UA survey suggests 'fat tax' won't stop consumers

Buyers are more likely to shun food
with fat warnings versus a fat tax 

Overweight shoppers avoid food with fat warnings

Shoppers who reach for unhealthy fattening foods in the grocery store are less likely to purchase with a warning label than they would be if a "fat tax" is added to the price.

When researchers at the University of Alberta compared consumer buying relative to cost, to that of warning labels about what's in the food, they found consumers who are overweight were more likely to avoid unhealthy snacks with a warning.

Price no deterrent to buying unhealthy food

In the study, shoppers were asked to choose either a healthy or a fattening snack that cost between 50 cents and 2 dollars. Among 3 groups of shoppers, only those who were overweight were less likely to choose junk food if there was a warning label about the fat content.
Sean Cash, an adjunct professor of rural economy at the U of A who led the study said, "The consumers who heeded the label didn't care about the price, but responded to the warning and were much less likely to buy the snack." 
He adds, "Based on the reaction of shoppers, a tax seems to be the least effective for the people you want to reach most. If you want to use the tax to change the habits of consumers, it won't be effective. A nickel here and there in tax isn't going to change behaviour in a big way."

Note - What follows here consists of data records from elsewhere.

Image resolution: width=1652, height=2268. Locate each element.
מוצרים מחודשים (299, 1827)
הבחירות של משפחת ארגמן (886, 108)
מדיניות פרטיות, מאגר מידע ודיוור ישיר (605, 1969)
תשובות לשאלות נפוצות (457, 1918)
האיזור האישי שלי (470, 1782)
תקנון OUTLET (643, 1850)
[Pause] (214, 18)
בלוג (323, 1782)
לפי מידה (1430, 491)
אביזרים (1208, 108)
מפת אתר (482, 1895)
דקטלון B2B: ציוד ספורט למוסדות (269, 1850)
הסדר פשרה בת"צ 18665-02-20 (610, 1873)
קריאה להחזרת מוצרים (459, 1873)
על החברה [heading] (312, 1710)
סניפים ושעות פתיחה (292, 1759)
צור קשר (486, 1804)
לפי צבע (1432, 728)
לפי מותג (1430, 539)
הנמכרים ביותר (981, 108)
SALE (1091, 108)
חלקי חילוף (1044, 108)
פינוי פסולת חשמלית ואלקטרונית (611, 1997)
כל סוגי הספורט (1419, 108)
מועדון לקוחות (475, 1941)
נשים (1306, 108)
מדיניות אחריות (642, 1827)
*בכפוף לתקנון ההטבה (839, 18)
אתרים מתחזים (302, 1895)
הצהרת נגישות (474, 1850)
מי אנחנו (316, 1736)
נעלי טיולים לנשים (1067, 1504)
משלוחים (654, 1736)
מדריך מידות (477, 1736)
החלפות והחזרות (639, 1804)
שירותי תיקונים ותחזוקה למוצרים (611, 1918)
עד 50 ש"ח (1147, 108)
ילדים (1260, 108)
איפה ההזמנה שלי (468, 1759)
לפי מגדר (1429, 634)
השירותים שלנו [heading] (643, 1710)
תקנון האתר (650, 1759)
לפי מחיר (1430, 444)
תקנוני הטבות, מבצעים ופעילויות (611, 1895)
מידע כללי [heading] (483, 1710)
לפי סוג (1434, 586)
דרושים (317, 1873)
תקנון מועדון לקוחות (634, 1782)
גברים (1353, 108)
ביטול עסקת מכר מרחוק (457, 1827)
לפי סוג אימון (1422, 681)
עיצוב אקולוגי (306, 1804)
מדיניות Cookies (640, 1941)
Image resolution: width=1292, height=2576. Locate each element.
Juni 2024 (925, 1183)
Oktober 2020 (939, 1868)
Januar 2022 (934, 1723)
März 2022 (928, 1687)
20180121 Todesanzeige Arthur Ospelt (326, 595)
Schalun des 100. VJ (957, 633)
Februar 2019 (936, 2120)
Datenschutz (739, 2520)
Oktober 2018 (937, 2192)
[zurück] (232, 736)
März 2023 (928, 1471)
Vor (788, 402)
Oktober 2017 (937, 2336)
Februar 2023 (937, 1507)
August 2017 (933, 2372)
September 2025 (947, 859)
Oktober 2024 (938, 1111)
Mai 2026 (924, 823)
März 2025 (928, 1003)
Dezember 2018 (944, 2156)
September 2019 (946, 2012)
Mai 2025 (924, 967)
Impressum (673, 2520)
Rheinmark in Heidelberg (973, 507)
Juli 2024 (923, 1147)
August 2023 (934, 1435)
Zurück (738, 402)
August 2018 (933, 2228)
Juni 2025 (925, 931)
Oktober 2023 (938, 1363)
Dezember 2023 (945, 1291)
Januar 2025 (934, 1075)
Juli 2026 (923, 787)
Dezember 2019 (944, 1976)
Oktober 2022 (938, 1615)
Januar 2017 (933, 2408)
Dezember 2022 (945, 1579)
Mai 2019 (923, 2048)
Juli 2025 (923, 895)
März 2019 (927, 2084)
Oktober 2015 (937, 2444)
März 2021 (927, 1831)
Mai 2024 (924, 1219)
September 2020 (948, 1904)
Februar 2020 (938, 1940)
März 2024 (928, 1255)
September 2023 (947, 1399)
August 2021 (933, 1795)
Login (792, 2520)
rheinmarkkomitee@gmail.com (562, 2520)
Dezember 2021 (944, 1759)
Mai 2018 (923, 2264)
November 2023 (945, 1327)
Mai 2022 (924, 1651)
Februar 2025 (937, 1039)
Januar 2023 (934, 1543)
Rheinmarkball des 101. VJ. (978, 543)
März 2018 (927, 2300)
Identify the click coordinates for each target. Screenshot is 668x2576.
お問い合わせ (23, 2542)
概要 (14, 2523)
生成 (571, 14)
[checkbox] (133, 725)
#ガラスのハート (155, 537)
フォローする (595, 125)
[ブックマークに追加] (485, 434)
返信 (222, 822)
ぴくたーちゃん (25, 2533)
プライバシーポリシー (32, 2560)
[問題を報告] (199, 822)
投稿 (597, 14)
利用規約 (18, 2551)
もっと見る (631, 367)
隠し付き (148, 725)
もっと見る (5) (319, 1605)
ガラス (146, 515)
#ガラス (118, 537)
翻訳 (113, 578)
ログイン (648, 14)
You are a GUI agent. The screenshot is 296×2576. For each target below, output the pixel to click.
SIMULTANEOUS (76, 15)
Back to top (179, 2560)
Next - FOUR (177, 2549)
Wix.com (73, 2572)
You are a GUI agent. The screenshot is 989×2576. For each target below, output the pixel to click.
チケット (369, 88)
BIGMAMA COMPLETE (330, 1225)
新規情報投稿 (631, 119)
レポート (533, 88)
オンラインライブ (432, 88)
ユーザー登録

Cash says a so called fat tax could also have unexpected outcomes. People will likely buy cheaper brands of soda, for instance or purchase in bulk to save money. 

The survey that included 364 shoppers shows imposing a fat tax on junk food won't stop consumers from buying unhealthy foods. Those surveyed who were overweight avoided foods with a high fat content warning on the label that included a note they would be taxed on the item. 

Two of the groups surveyed shunned both fatty and taxable junk food. The group that was overweight tended to avoid buying food that had a warning label about the high fat content. The survey suggests food tax would do little to curb consumer eating behaviors.